Jiang Jinquan’s career is emblematic of how the ideas and theories that shape China are developed. A prolific writer of party theory, the trained economist has published over 40 books with titles like: The Art of Inner-party Criticism, Jiang Zemin's Thoughts on Party Building; How to Carry out Criticism and Self-Criticism Correctly; and Learn from General Secretary Xi Jinping's Action Guide on Party Building and Comprehensively Governing the Party with Strict Discipline.

Jiang writes these treatises from within the Central Policy Research Office (CPRO), where he has worked for 30 years. The CPRO is not just any thinktank - it is the party leadership’s main hub, charged with drafting key policies. It also hosts the office of China's most influential policymaking body, the Central Commission for Comprehensively Deepening Reform, chaired by Xi Jinping.  

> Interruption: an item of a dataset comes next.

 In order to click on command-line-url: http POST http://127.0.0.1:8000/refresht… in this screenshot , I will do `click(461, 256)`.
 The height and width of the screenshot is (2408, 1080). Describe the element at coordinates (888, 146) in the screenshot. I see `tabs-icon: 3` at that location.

Jiang has played a key role within the organization. The 61-year-old has been in charge of day-to-day affairs at the CPRO since 2018, when the director Wang Huning was elevated to the Standing Committee. Jiang was part of the team that drafted documents for the 19th Communist Party Congress and, in 2017, contributed to rewriting the party constitution. To bring the party’s values to the people, he has also been involved in writing for TV. He even earned an award from the CCP Propaganda Department for his contribution to “Mission”, a grandiose documentary on the development of China's defense technology.

Given his diligence and loyalty, it is no surprise that the State Council has now chosen Jiang to take over as director of the CPRO. He is one of the people at the party’s intellectual core, developing the flagship concepts that define China - like the China dream, Jiang Zemin’s “three represents” and Hu Jintao’s “scientific theory of development”. The party’s leaders clearly trust Jiang as a safe pair of hands to continue this work.